Sealt Belt Service Menu
Tesla is making improvements to its Service Mode
The first new Service Mode menu appears to display details about Tesla's seat sensors, seat belts and the restraint control module (RCM). The car's visualization is displayed from the top with various areas are highlighted around the vehicle including what appears to be the seat sensors, seat belt buckles and retractors. Tesla displayed how they're tied together and how they communicate with the RCM.
New Window Calibration Menu
Tesla is making improvements to its window calibration system
But that's not all. Tesla also appears to be adding a new menu for calibrating vehicle windows. This updated window calibration menu features a new visualization, lets you easily calibrate each window individually and displays the generation of the hardware installed.
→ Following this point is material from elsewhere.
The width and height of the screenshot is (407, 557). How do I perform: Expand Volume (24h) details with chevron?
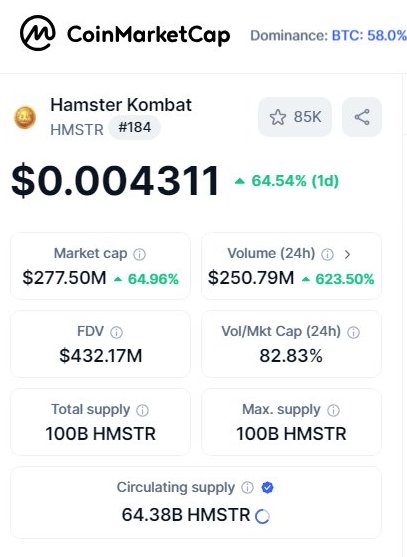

A particularly intriguing feature in the upcoming update is a dedicated service mode for Tesla's HVAC (Heating, Ventilation, and Air Conditioning) system. This unique feature will display fan RPM and temperatures in various areas, seemingly allowing a multi-angle view of the HVAC system's visualization.
Though Service Mode is tailored for technicians or Tesla owners with a deep understanding of their vehicle, it offers a new level of engagement, providing detailed insights that can help troubleshoot, reset, calibrate, and even configure new parts.
Accessing Service Mode
To access Service Mode, navigate to Controls > Software, and tap and hold on the vehicle's model name that appears underneath the car's image until a water ripple appears. Then release and type 'service' in the dialog box before hitting 'ok'. It is crucial, however, not to make changes unless you understand the implications fully, as they could negatively affect the vehicle. Moreover, DO NOT drive with Service Mode activated, as it disables critical safety features like traction control.
While the new Service Mode features are not in production yet, they are expected to debut in an upcoming update. As we eagerly await these enhancements, one thing is clear - Tesla continues to push the envelope in providing owners with an unparalleled, comprehensive understanding of their vehicles.